Depuis le début de l’année, les petites valeurs du secteur InfoTech ont en effet perdu 12% pendant que les moyennes et grandes capitalisations du secteur en gagnait +14%. Ce facteur explique pas moins de 60% de la sous-performance de l’indice MSCI EMU Small Cap. Dans le détail, deux sociétés de semi-conducteurs (Aixtron et Soitec) et une de services informatiques (Alten) concentrent la moitié de cette contribution négative. En prenant du recul sur plusieurs années, on s’aperçoit que nous sommes aux prises avec un choc relatif d’ampleur historique pour les petites valeurs technologiques par rapport aux plus grandes. La surperformance qui semblait s’installer pendant la décennie 2010 puis pendant la crise du Covid a été entièrement effacée des tablettes depuis deux ans (graphique 3). La déconfiture de quelques sociétés mal positionnées a croisé le re-rating de quelques plus grandes valeurs portées par l’intelligence artificielle.
Ce phénomène va-t-il se poursuivre ? Aujourd’hui, la médiane des valorisations des petites valeurs technologiques se situe à 15x les bénéfices attendus, soit moins de la moitié du PER des moyennes et grandes valeurs de l’InfoTech (32x). On peut donc raisonnablement penser que les déceptions sont désormais dans les prix. De plus, une partie des déceptions vient de la dépendance de certaines de ces valeurs, en particulier du côté des semi-conducteurs, au cycle industriel. Or ce cycle est probablement en phase de retournement progressif.

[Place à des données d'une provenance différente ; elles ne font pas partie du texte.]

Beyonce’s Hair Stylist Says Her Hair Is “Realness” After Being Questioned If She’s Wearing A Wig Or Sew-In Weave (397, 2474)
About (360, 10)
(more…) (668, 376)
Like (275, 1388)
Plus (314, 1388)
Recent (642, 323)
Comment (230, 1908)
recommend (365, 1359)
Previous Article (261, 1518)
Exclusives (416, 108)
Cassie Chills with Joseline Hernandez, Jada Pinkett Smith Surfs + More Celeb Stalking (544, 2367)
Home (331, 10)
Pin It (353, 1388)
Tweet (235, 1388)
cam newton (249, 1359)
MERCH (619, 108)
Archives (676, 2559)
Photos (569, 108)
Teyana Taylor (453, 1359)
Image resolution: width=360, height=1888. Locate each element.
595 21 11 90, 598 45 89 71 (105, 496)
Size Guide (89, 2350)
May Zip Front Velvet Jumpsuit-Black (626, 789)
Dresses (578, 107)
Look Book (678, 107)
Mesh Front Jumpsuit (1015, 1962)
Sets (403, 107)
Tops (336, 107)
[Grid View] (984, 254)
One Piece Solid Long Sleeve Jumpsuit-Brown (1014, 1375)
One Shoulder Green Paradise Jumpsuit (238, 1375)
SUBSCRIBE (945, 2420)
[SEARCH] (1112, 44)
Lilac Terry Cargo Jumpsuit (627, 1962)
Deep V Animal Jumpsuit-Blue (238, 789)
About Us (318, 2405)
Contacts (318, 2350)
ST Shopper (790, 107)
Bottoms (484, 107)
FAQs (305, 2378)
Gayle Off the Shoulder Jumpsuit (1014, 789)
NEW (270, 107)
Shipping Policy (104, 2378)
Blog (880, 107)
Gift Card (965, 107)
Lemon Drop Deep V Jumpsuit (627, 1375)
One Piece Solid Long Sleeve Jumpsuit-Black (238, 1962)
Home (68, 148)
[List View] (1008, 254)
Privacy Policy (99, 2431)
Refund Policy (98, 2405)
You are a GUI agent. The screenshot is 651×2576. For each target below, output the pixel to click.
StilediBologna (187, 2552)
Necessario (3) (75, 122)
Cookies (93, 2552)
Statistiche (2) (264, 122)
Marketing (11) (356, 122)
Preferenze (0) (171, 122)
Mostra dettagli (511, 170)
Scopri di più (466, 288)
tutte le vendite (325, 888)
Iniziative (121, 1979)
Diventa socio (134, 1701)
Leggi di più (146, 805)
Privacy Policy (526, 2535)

Nous retrouvons ici un des arguments qui étayent le scénario d’un rattrapage possible de performance des petites valeurs. Au cours des dernières années, cet univers de valeurs semble avoir été assez sensible à la fois au cycle industriel européen et à la politique monétaire de la BCE (graphique 4). Cette sensibilité peut s’expliquer à la fois par la plus grande exposition à l’Europe des sociétés concernées, et par l’impact du tandem croissance industrielle/taux d’intérêt sur l’appétit des investisseurs, et donc sur la prime de risque.
La décote historique de cet univers de valeurs, et son exposition à un couple croissance/taux d’intérêt plus favorable en Europe, militent toujours, selon nous, en faveur d’une position longue. Et maintenant que les petites capitalisations technologiques ont encaissé leurs pertes, le comportement boursier relatif des petites valeurs commence à s’améliorer. Notre investissement dans les « small caps » s’exprime au travers d’un panier équipondéré de 50 valeurs auxquelles nous avons appliqué des filtres de liquidité, de solidité financière et de croissance bénéficiaire, et qui se distinguent par leur note de gouvernance. En date du 2 mai 2024, ce panier a eu une performance de +1,3% supérieure à celle de l’indice MSCI EMU Small Cap depuis le début de l’année.